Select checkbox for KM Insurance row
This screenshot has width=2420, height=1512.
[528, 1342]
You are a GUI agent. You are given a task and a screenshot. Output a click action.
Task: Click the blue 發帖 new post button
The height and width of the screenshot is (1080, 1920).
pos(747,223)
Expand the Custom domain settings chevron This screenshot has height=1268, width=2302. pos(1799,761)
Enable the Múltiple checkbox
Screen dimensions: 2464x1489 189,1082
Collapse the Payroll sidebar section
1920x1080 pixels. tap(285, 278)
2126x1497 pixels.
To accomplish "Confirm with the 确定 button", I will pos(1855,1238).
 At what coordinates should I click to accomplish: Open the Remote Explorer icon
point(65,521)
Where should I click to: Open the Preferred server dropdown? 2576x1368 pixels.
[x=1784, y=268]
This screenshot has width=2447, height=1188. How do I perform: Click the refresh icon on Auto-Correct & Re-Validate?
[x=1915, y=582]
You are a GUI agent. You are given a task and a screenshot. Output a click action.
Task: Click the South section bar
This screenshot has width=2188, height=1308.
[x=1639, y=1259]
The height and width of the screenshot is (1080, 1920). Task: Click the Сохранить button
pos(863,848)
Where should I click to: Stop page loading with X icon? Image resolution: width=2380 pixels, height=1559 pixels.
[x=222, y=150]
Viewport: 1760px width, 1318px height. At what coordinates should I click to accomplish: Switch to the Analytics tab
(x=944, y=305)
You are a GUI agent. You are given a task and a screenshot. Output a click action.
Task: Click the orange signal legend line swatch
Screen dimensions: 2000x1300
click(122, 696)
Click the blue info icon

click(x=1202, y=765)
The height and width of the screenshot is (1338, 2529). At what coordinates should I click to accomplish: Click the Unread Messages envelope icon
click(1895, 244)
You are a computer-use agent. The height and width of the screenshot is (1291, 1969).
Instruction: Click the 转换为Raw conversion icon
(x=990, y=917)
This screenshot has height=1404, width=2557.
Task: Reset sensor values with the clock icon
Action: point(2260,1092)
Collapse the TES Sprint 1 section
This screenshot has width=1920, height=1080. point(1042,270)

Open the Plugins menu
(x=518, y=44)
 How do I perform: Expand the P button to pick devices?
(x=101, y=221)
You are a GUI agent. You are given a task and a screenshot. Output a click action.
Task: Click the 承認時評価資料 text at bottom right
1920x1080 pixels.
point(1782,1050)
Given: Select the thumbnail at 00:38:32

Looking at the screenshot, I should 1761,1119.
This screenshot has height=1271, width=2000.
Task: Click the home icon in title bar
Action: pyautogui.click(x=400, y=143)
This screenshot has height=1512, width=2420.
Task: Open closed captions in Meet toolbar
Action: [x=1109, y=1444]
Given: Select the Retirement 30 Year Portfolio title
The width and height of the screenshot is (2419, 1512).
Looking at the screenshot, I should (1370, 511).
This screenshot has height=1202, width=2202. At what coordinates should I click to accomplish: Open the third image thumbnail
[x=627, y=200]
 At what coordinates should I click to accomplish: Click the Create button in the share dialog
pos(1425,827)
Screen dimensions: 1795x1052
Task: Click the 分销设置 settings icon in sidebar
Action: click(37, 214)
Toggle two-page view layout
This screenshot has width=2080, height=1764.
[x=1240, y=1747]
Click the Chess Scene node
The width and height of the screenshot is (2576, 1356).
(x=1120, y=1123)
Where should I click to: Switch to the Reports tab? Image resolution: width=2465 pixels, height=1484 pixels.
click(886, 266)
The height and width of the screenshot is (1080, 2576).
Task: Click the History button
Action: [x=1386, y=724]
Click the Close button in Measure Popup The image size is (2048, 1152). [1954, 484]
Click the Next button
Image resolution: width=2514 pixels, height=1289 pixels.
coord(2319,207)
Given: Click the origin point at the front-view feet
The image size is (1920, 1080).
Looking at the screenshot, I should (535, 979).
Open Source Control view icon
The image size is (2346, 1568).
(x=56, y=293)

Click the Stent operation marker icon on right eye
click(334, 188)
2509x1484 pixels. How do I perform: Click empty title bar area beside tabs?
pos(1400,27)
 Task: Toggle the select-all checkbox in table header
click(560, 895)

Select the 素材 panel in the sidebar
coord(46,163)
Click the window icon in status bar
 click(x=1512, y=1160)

(Task to carry out): The data given before this task must be transcribed exactly and in full.

(Solved exercise):
Select checkbox for KM Insurance row
This screenshot has width=2420, height=1512.
[528, 1342]
You are a GUI agent. You are given a task and a screenshot. Output a click action.
Task: Click the blue 發帖 new post button
The height and width of the screenshot is (1080, 1920).
pos(747,223)
Expand the Custom domain settings chevron This screenshot has height=1268, width=2302. pos(1799,761)
Enable the Múltiple checkbox
Screen dimensions: 2464x1489 189,1082
Collapse the Payroll sidebar section
1920x1080 pixels. tap(285, 278)
2126x1497 pixels.
To accomplish "Confirm with the 确定 button", I will pos(1855,1238).
 At what coordinates should I click to accomplish: Open the Remote Explorer icon
point(65,521)
Where should I click to: Open the Preferred server dropdown? 2576x1368 pixels.
[x=1784, y=268]
This screenshot has width=2447, height=1188. How do I perform: Click the refresh icon on Auto-Correct & Re-Validate?
[x=1915, y=582]
You are a GUI agent. You are given a task and a screenshot. Output a click action.
Task: Click the South section bar
This screenshot has width=2188, height=1308.
[x=1639, y=1259]
The height and width of the screenshot is (1080, 1920). Task: Click the Сохранить button
pos(863,848)
Where should I click to: Stop page loading with X icon? Image resolution: width=2380 pixels, height=1559 pixels.
[x=222, y=150]
Viewport: 1760px width, 1318px height. At what coordinates should I click to accomplish: Switch to the Analytics tab
(x=944, y=305)
You are a GUI agent. You are given a task and a screenshot. Output a click action.
Task: Click the orange signal legend line swatch
Screen dimensions: 2000x1300
click(122, 696)
Click the blue info icon

click(x=1202, y=765)
The height and width of the screenshot is (1338, 2529). At what coordinates should I click to accomplish: Click the Unread Messages envelope icon
click(1895, 244)
You are a computer-use agent. The height and width of the screenshot is (1291, 1969).
Instruction: Click the 转换为Raw conversion icon
(x=990, y=917)
This screenshot has height=1404, width=2557.
Task: Reset sensor values with the clock icon
Action: point(2260,1092)
Collapse the TES Sprint 1 section
This screenshot has width=1920, height=1080. point(1042,270)

Open the Plugins menu
(x=518, y=44)
 How do I perform: Expand the P button to pick devices?
(x=101, y=221)
You are a GUI agent. You are given a task and a screenshot. Output a click action.
Task: Click the 承認時評価資料 text at bottom right
1920x1080 pixels.
point(1782,1050)
Given: Select the thumbnail at 00:38:32

Looking at the screenshot, I should 1761,1119.
This screenshot has height=1271, width=2000.
Task: Click the home icon in title bar
Action: pyautogui.click(x=400, y=143)
This screenshot has height=1512, width=2420.
Task: Open closed captions in Meet toolbar
Action: [x=1109, y=1444]
Given: Select the Retirement 30 Year Portfolio title
The width and height of the screenshot is (2419, 1512).
Looking at the screenshot, I should (1370, 511).
This screenshot has height=1202, width=2202. At what coordinates should I click to accomplish: Open the third image thumbnail
[x=627, y=200]
 At what coordinates should I click to accomplish: Click the Create button in the share dialog
pos(1425,827)
Screen dimensions: 1795x1052
Task: Click the 分销设置 settings icon in sidebar
Action: click(37, 214)
Toggle two-page view layout
This screenshot has width=2080, height=1764.
[x=1240, y=1747]
Click the Chess Scene node
The width and height of the screenshot is (2576, 1356).
(x=1120, y=1123)
Where should I click to: Switch to the Reports tab? Image resolution: width=2465 pixels, height=1484 pixels.
click(886, 266)
The height and width of the screenshot is (1080, 2576).
Task: Click the History button
Action: [x=1386, y=724]
Click the Close button in Measure Popup The image size is (2048, 1152). [1954, 484]
Click the Next button
Image resolution: width=2514 pixels, height=1289 pixels.
coord(2319,207)
Given: Click the origin point at the front-view feet
The image size is (1920, 1080).
Looking at the screenshot, I should (535, 979).
Open Source Control view icon
The image size is (2346, 1568).
(x=56, y=293)

Click the Stent operation marker icon on right eye
click(334, 188)
2509x1484 pixels. How do I perform: Click empty title bar area beside tabs?
pos(1400,27)
 Task: Toggle the select-all checkbox in table header
click(560, 895)

Select the 素材 panel in the sidebar
coord(46,163)
Click the window icon in status bar
 click(x=1512, y=1160)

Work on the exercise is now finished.